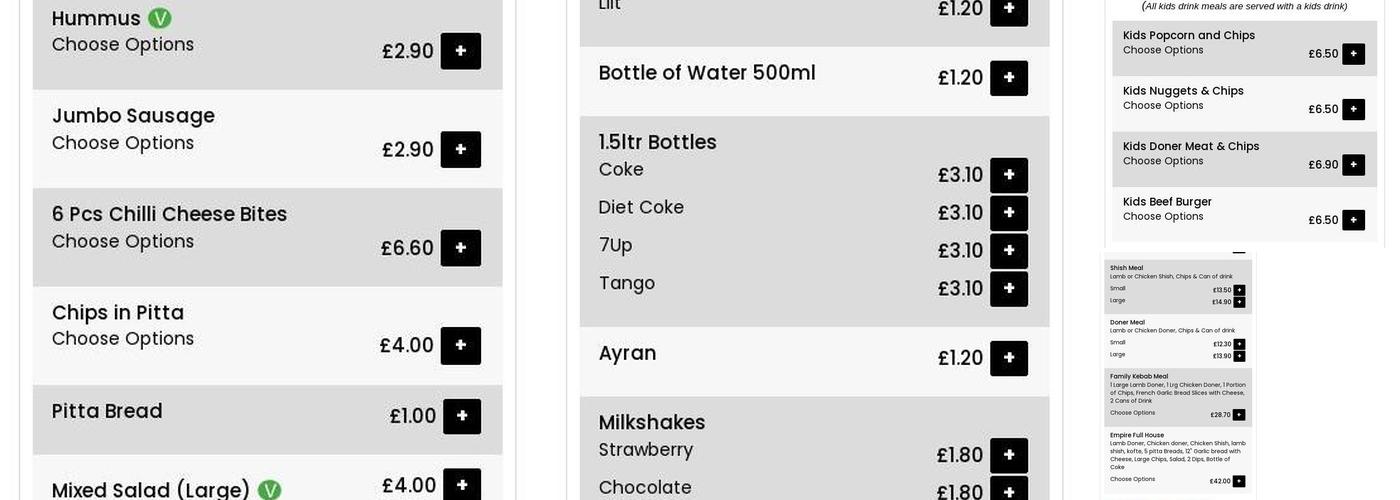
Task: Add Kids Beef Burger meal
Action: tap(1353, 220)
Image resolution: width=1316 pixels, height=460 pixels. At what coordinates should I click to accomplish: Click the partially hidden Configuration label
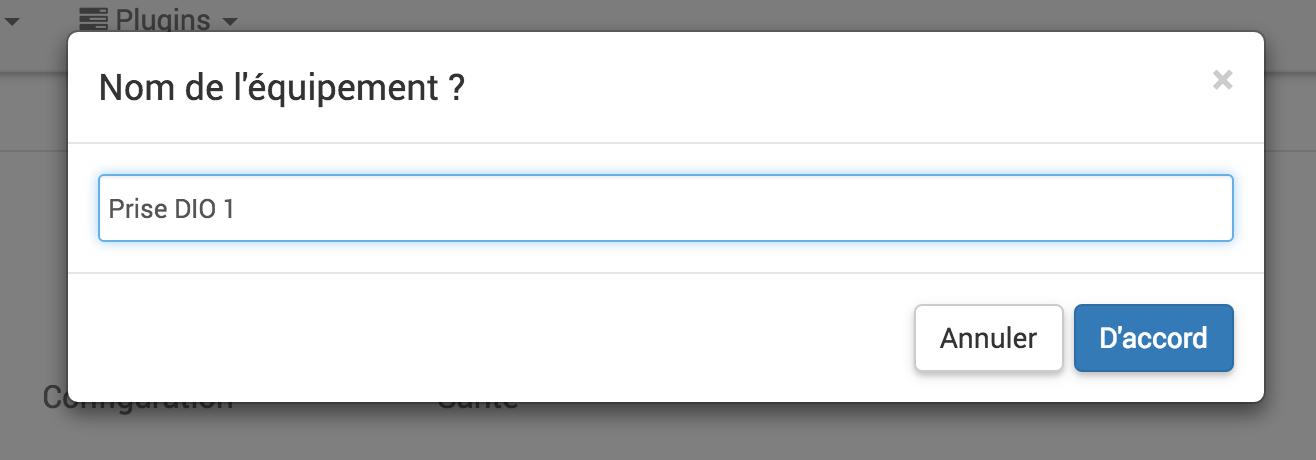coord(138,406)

=-=-=

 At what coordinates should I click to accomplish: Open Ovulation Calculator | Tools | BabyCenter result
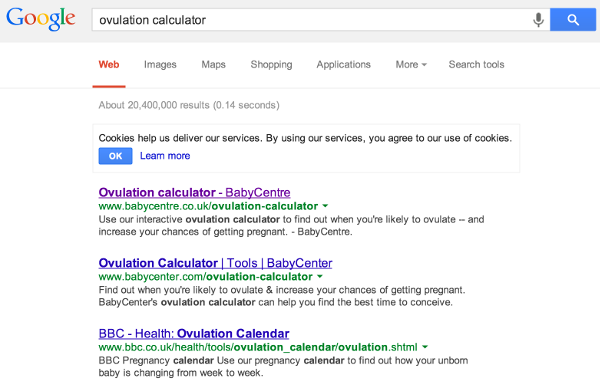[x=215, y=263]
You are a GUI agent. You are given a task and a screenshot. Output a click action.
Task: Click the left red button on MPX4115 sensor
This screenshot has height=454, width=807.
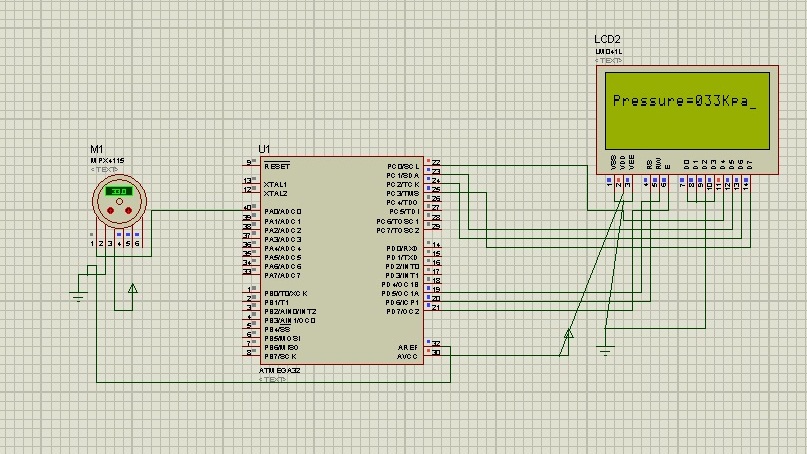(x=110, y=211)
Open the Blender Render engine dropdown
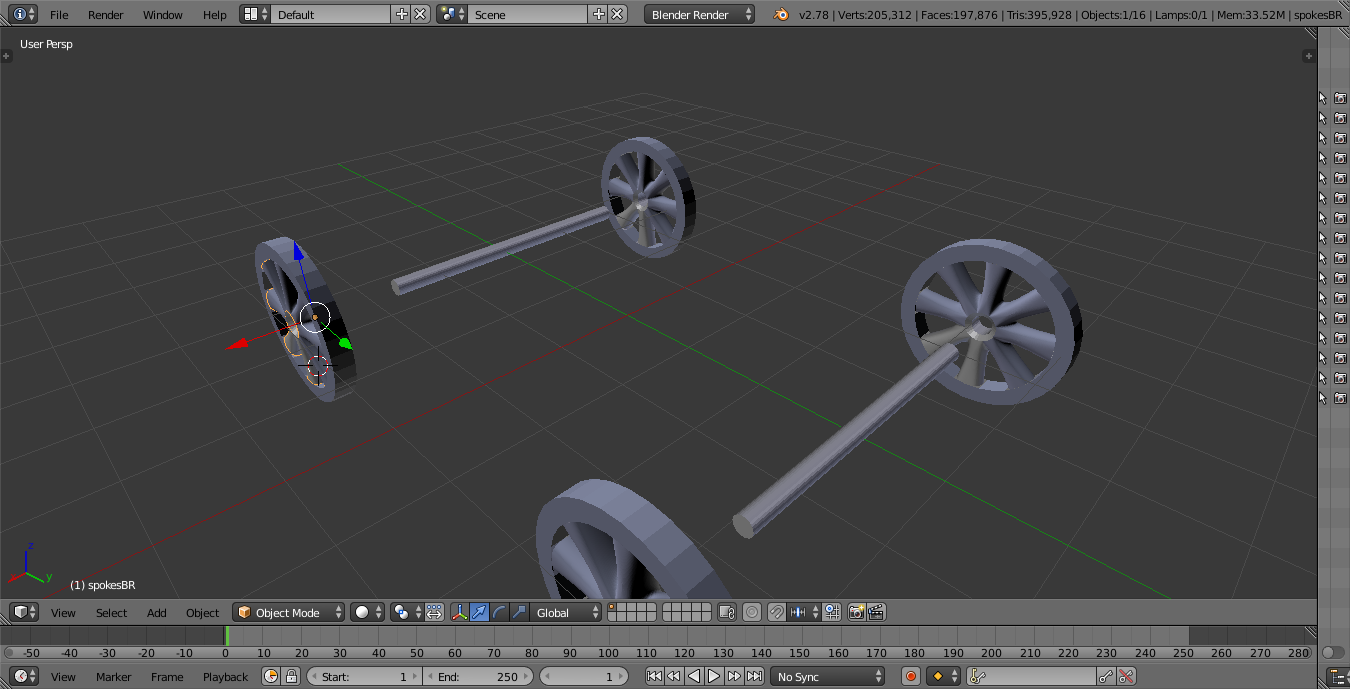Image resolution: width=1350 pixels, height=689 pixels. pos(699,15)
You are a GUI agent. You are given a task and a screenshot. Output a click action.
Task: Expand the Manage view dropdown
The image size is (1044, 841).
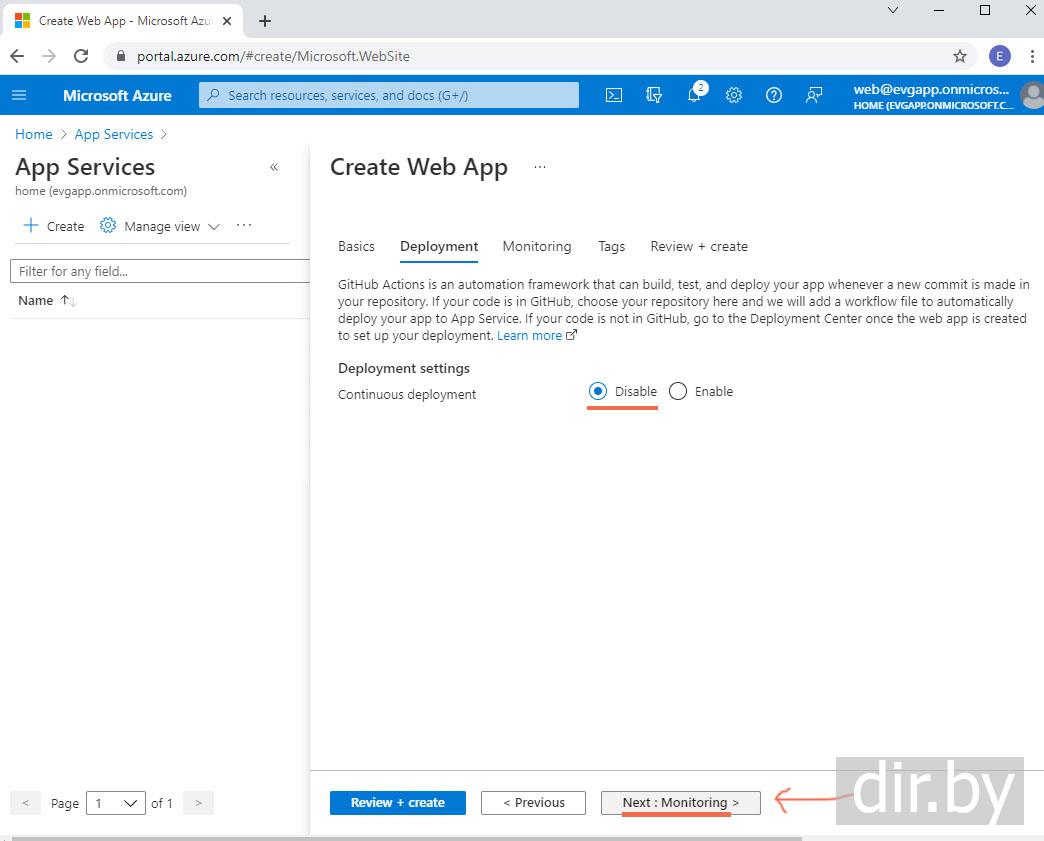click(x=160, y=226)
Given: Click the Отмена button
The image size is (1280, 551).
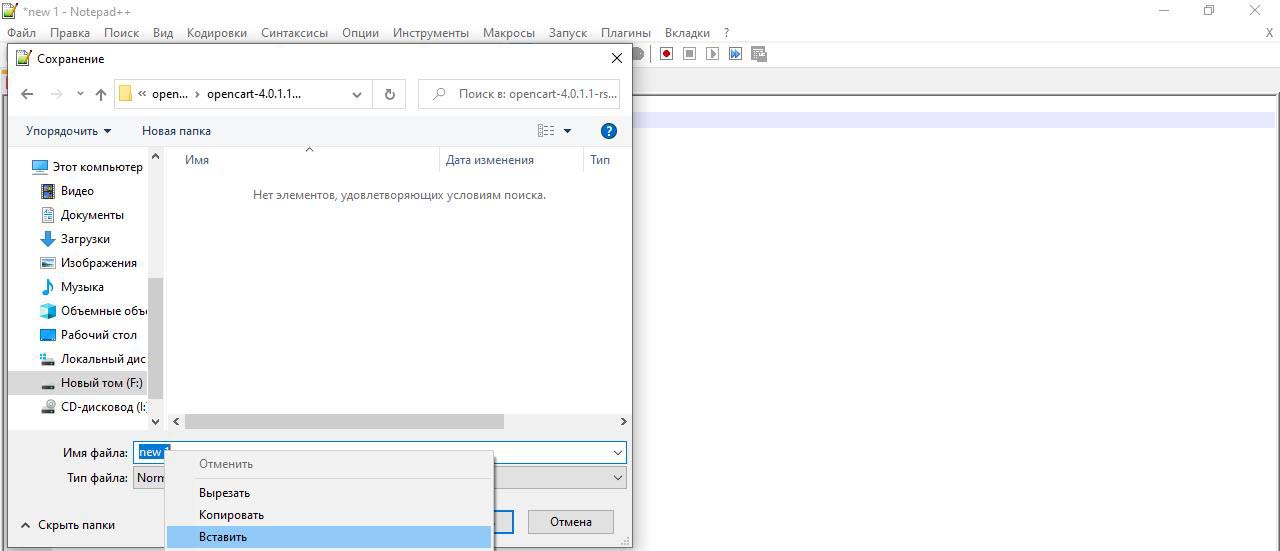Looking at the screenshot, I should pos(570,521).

=-=-=

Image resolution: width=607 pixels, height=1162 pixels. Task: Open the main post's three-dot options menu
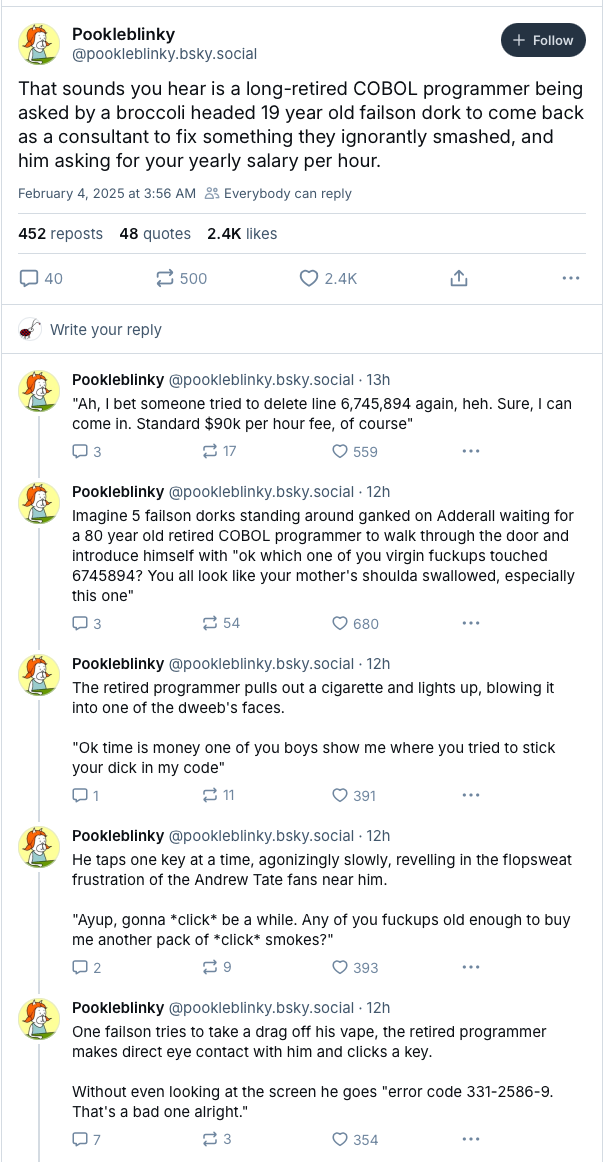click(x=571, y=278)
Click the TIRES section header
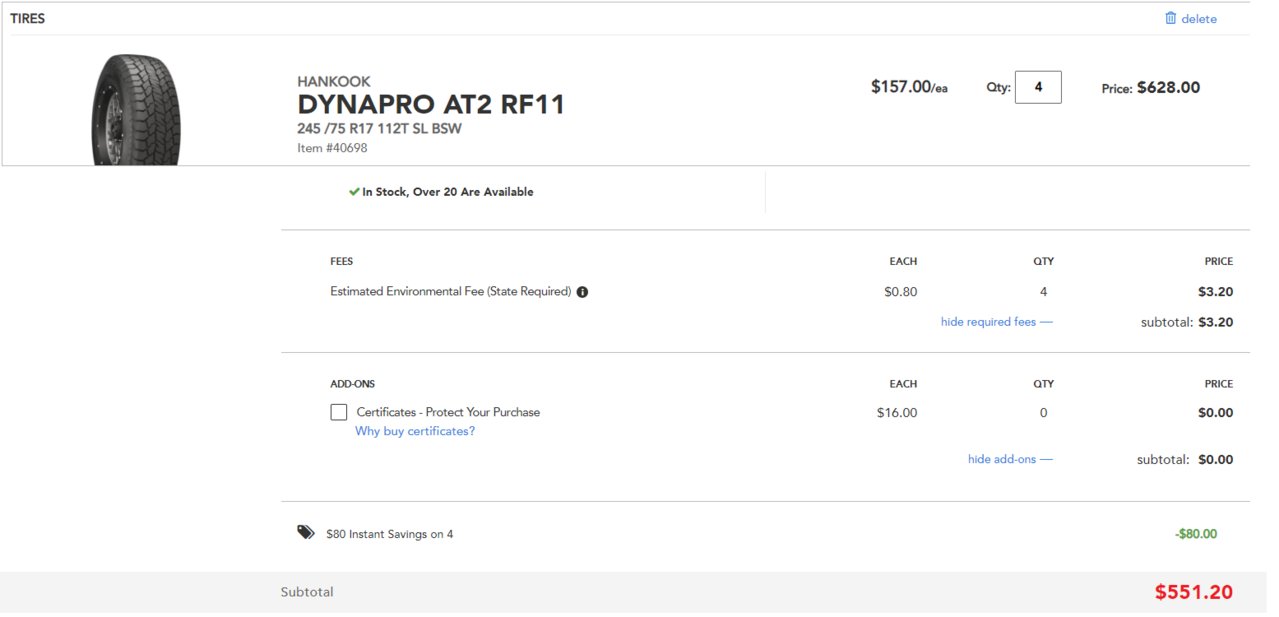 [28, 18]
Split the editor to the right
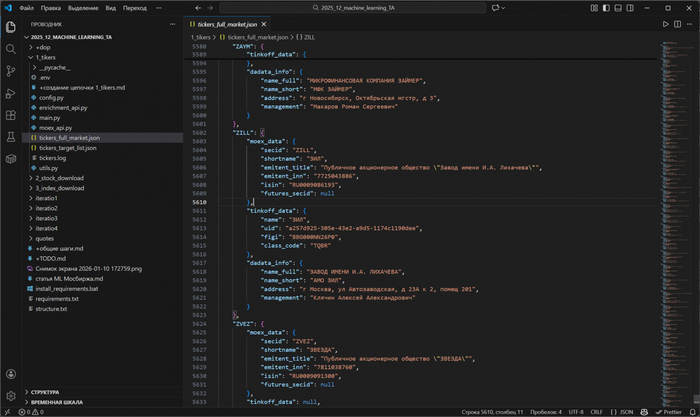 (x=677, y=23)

=-=-=

If a line in the entries above has the word "button", copy it.

* _Expected output_
Task: Click the left red button on MPX4115 sensor
Given: Click the Отмена button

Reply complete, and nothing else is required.